(Collected data entries)
┄┄┄┄┄┄

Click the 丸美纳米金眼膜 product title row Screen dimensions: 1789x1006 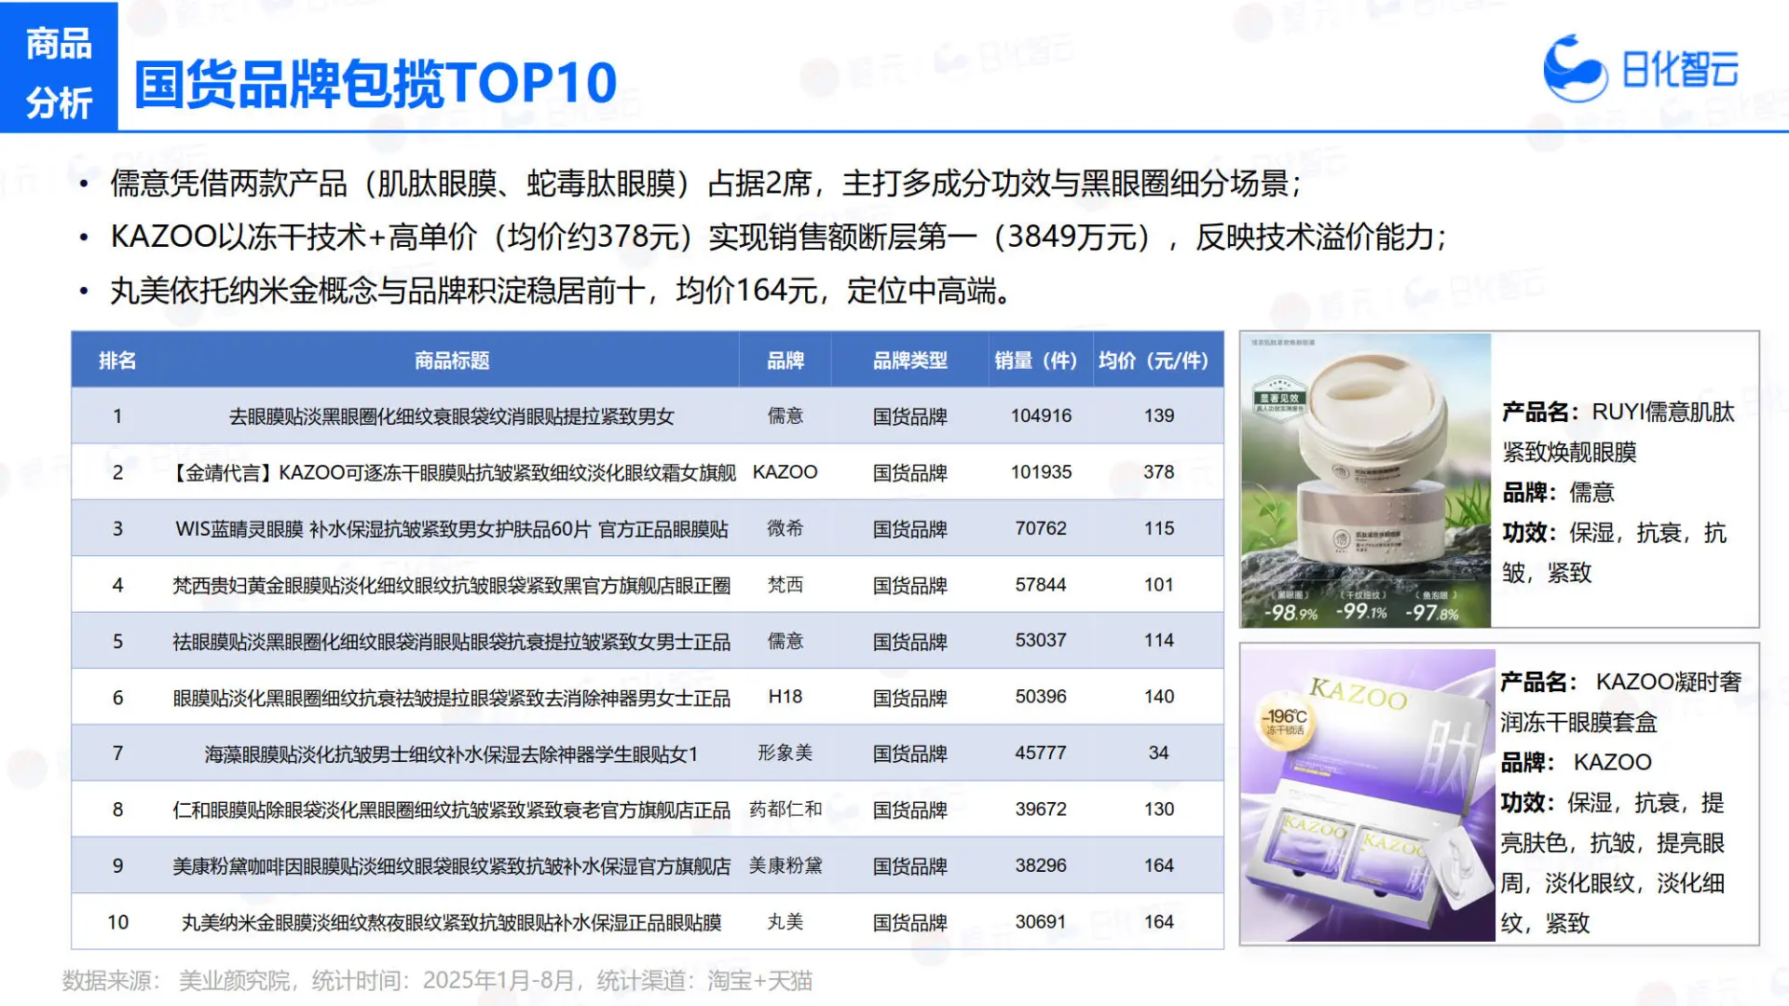(452, 922)
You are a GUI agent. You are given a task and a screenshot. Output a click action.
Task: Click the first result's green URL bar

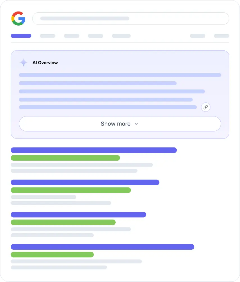[x=65, y=158]
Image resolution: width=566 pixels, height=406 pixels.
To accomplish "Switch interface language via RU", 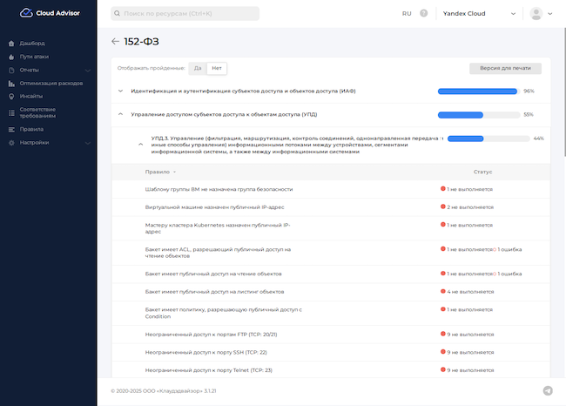I will point(407,14).
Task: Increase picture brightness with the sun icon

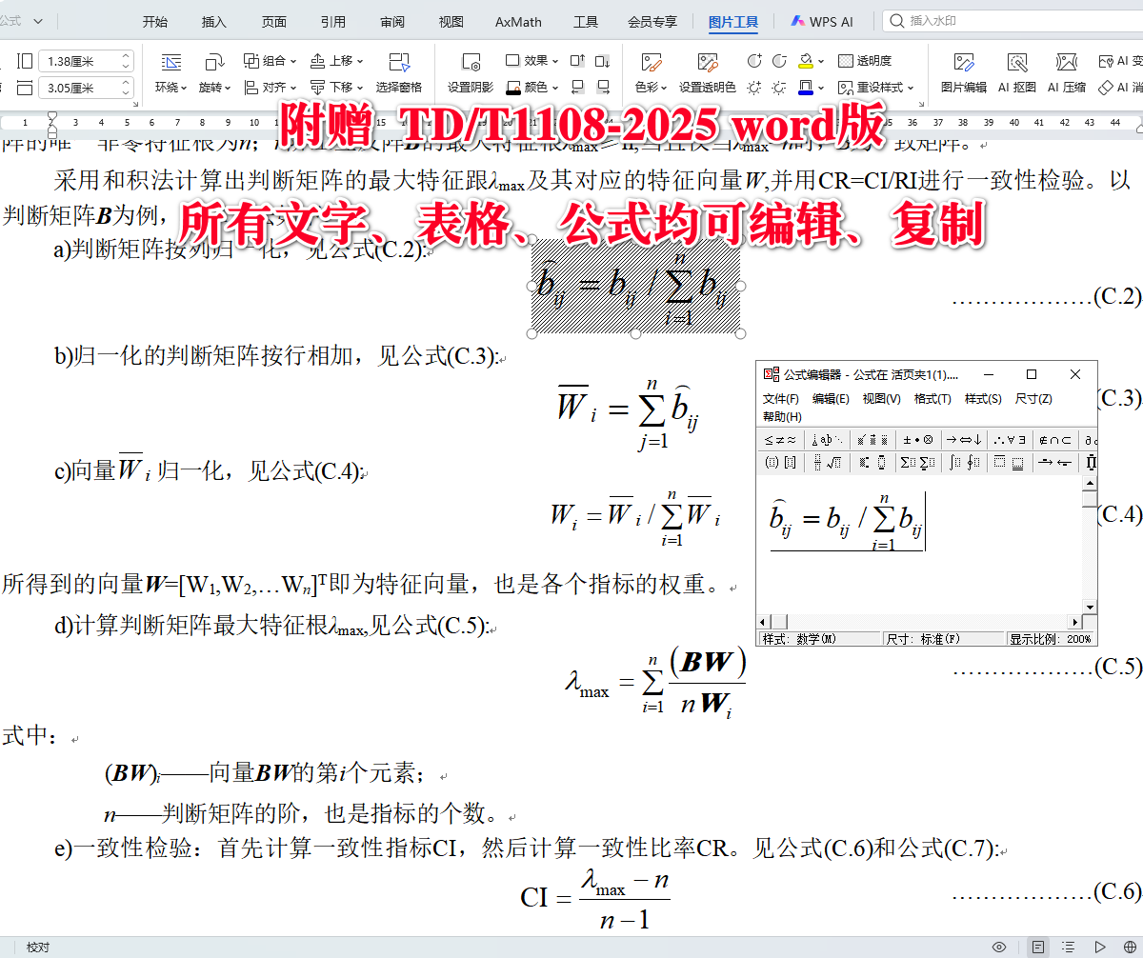Action: click(x=752, y=87)
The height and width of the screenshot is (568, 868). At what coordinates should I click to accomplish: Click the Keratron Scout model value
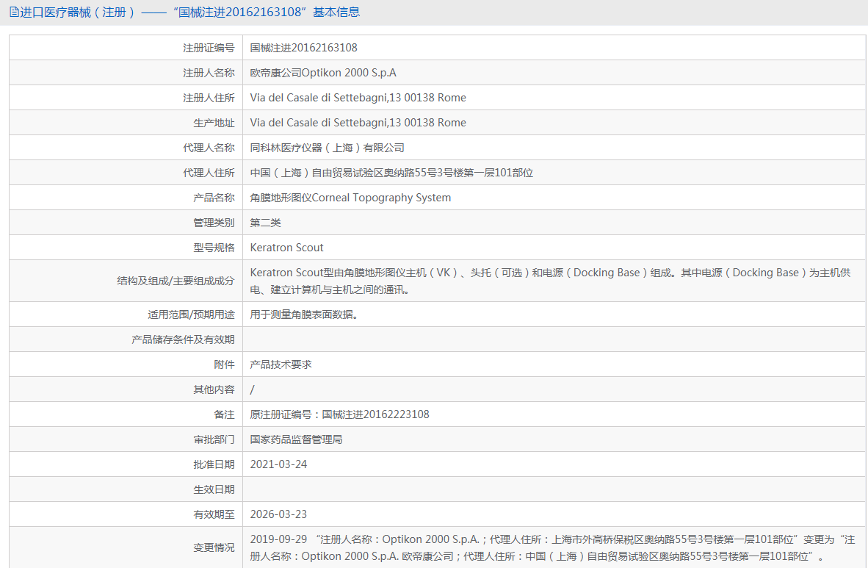pyautogui.click(x=286, y=248)
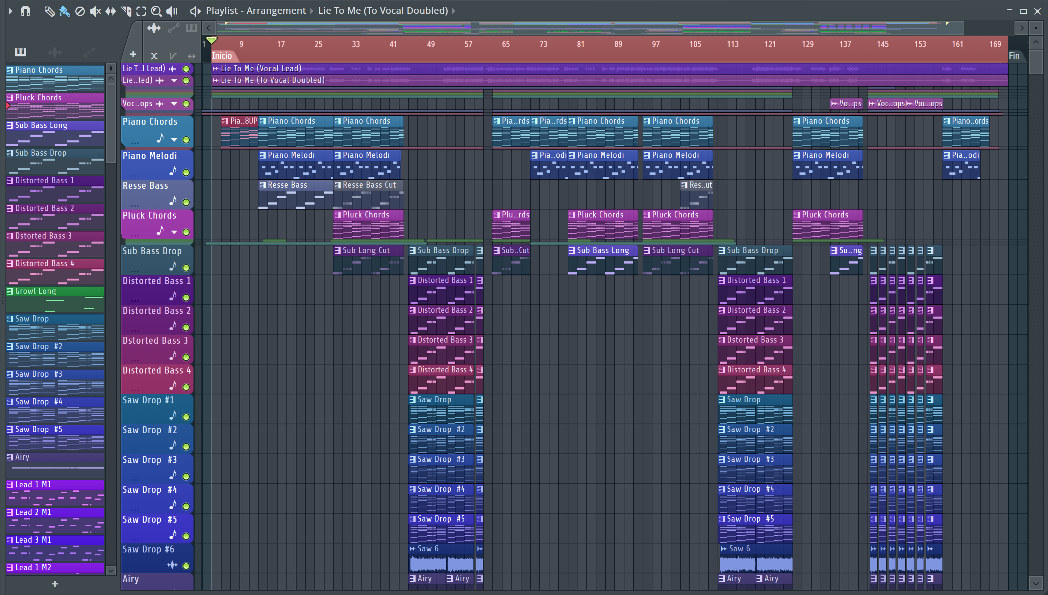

┄┄┄┄┄┄

Identify every line of the records above that contains the string "width", matching case exactly, and copy each of those lines in full.

- Exercise answer
Image resolution: width=566 pixels, height=406 pixels.
The height and width of the screenshot is (568, 868). At what coordinates should I click to accomplish: Click the Keratron Scout model value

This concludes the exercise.